=== Records to use ===

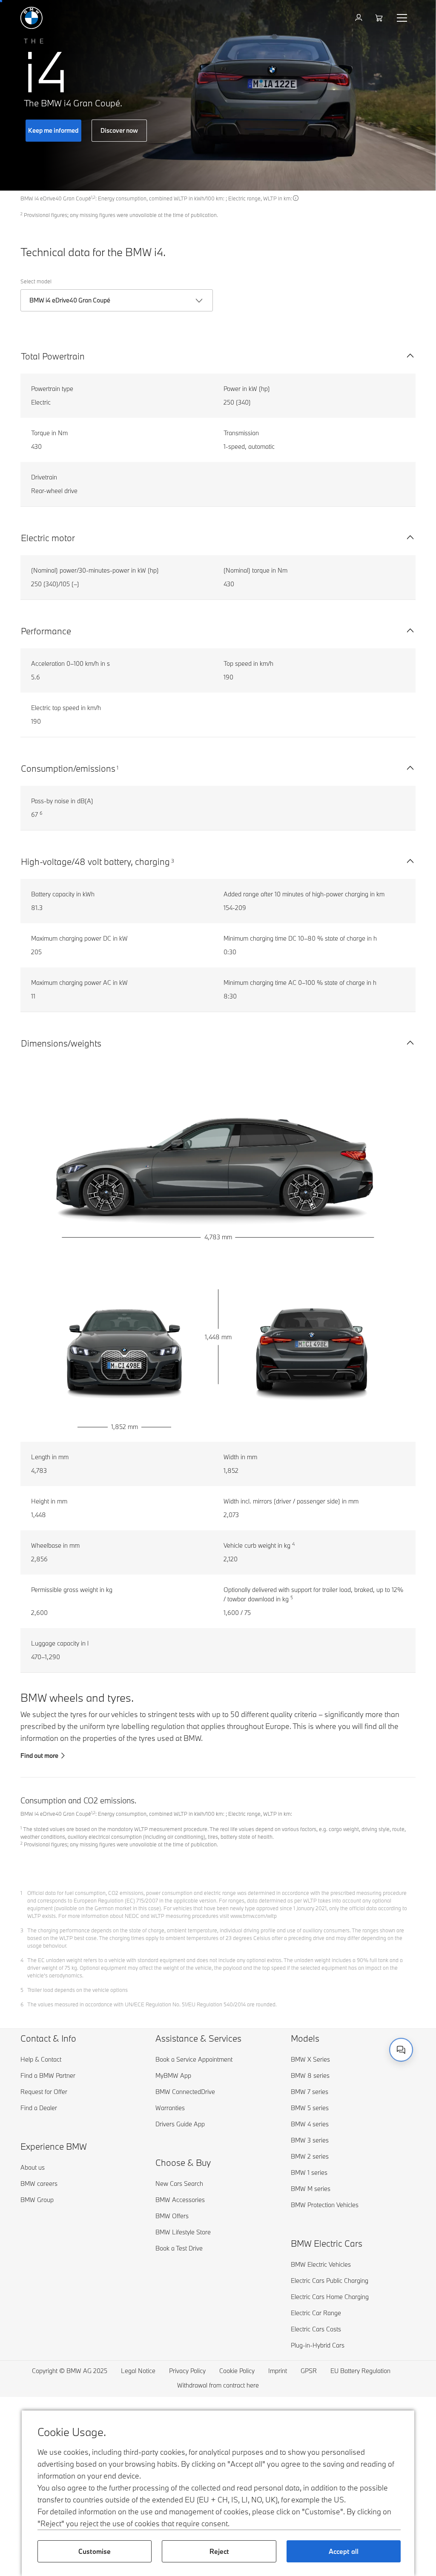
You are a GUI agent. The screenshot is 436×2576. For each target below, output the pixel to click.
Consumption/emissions (68, 768)
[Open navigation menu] (403, 18)
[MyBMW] (359, 18)
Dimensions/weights (61, 1043)
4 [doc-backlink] (21, 1960)
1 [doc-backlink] (21, 1892)
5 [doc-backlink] (21, 1989)
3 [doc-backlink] (21, 1930)
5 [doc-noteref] (291, 1597)
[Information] (296, 198)
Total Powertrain (53, 356)
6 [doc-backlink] (21, 2004)
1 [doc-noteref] (117, 767)
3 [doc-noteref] (172, 860)
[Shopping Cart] (380, 18)
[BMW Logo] (31, 18)
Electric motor (48, 538)
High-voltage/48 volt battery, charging (95, 861)
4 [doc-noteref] (293, 1544)
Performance (46, 631)
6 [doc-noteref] (41, 813)
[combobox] (401, 2050)
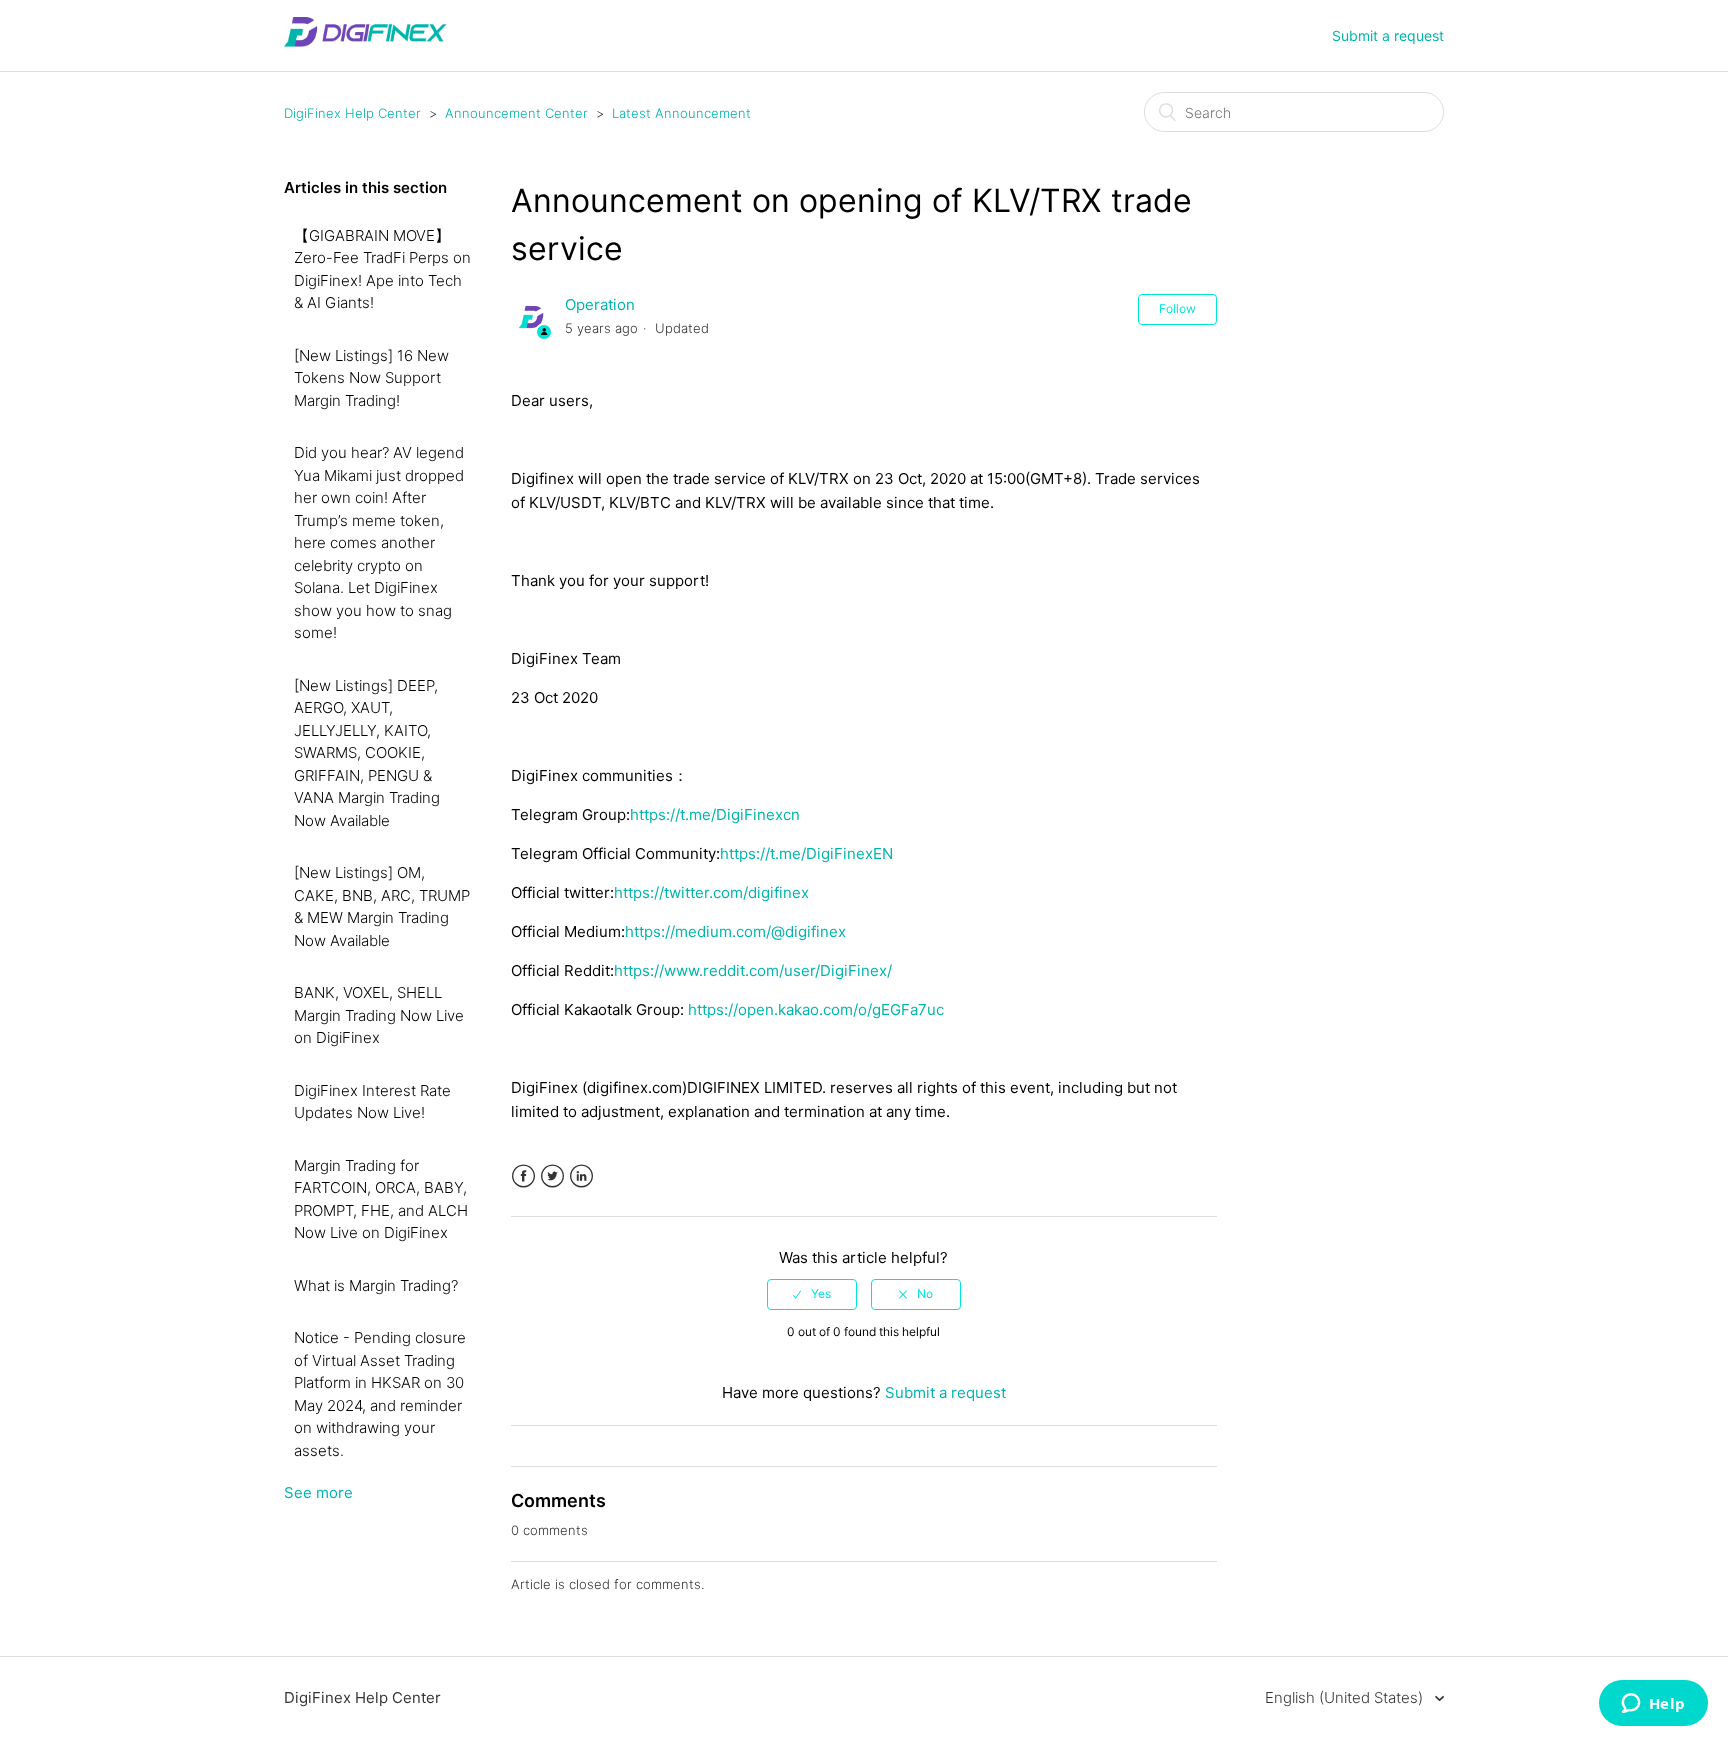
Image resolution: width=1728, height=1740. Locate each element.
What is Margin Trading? (376, 1285)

===

* Prompt *
Copy each line from the data that features the string "noteref".

* Answer to this task *
5 [doc-noteref] (291, 1597)
1 [doc-noteref] (117, 767)
3 [doc-noteref] (172, 860)
4 [doc-noteref] (293, 1544)
6 [doc-noteref] (41, 813)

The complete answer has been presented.